I have done the following things - I have retraining the ImageNet model with my own dataset as described here: https://codelabs.developers.google.com/codelabs/tensorflow-for-poets/#0
I get accurate results with the frozen model when i run the following command for example:
python3 -m scripts.label_image \
--graph=tf_files/retrained_graph.pb \
--image=/mnt/c//Users/Harry/Pictures/220px-Afghane.jpg
The follow output it gives is spot on:
afghan hound (score=0.98313)
briard (score=0.00433)
lhasa (score=0.00401)
sussex spaniel (score=0.00346)
otterhound (score=0.00116)
I have converted my frozen model to a Tensorflow JS using the tensorflow JS converter with the following command:
tensorflowjs_converter \
--input_format=tf_frozen_model \
--output_node_names='final_result' \
'C:/Code/tensorflow-for-poets-2/tf_files/retrained_graph.pb' \
'C:/tensorflow output 2'
When i run a prediction on the tensorflow JS model with the same image i used with the frozen model i get terrible results:
Loading model:
const MODEL_URL = 'assets/dog-model/tensorflowjs_model.pb';
const WEIGHTS_URL = 'assets/dog-model/weights_manifest.json';
loadFrozenModel(MODEL_URL, WEIGHTS_URL).then(
result => (this.model = result)
);
Predicting results:
const image = tf.browser
.fromPixels(this.staticImage.nativeElement)

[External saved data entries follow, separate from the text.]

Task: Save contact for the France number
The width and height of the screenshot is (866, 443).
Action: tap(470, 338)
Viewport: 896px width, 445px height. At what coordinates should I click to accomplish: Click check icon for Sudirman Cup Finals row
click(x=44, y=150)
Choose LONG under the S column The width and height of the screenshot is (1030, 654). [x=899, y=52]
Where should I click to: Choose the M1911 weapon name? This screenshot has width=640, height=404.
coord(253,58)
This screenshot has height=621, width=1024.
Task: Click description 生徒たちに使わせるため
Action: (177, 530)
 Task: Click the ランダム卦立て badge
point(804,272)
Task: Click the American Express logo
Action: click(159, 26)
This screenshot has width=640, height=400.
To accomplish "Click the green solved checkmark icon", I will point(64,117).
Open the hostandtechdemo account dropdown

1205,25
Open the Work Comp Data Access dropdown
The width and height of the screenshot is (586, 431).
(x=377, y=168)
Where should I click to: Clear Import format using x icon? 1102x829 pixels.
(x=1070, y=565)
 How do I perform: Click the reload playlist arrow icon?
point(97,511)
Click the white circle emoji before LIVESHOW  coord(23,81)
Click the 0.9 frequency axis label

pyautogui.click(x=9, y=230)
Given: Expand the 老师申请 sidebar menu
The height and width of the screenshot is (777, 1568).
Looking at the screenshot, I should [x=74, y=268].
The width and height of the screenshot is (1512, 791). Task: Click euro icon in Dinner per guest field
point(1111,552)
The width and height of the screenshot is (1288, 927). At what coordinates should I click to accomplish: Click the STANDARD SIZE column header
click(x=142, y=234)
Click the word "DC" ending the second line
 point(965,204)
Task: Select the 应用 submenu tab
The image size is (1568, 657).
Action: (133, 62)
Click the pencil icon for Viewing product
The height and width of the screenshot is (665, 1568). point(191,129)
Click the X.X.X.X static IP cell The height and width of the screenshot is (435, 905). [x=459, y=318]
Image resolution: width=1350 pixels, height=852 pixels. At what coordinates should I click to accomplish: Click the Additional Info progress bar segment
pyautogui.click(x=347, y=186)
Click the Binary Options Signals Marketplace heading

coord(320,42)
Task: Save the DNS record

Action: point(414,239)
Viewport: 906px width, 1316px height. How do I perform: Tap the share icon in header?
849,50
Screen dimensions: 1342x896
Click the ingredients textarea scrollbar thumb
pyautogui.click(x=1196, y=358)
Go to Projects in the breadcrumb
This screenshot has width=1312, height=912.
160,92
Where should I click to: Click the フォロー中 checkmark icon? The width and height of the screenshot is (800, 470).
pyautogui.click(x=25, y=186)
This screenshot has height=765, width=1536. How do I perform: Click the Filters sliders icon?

.resizeNearestNeighbor([224, 224])
.toFloat()
.sub(meanImageNetRGB)
.expandDims();
console.log(image);
const prediction = this.model.predict(image);
Output:
yorkshire terrier: 0.2447875738143921
komondor: 0.22793063521385193
ibizan hound: 0.0579879954457283
saluki: 0.04560968279838562
maltese dog: 0.04430125281214714
Upvotes: 1
Views: 808
Reputation: 18401
The inaccuracy has to do with the input to the model.
Make sure that the operations - cropping
, reshaping
, ... used to create the tensor representing the image in both version (python and js) are alike.
Upvotes: 2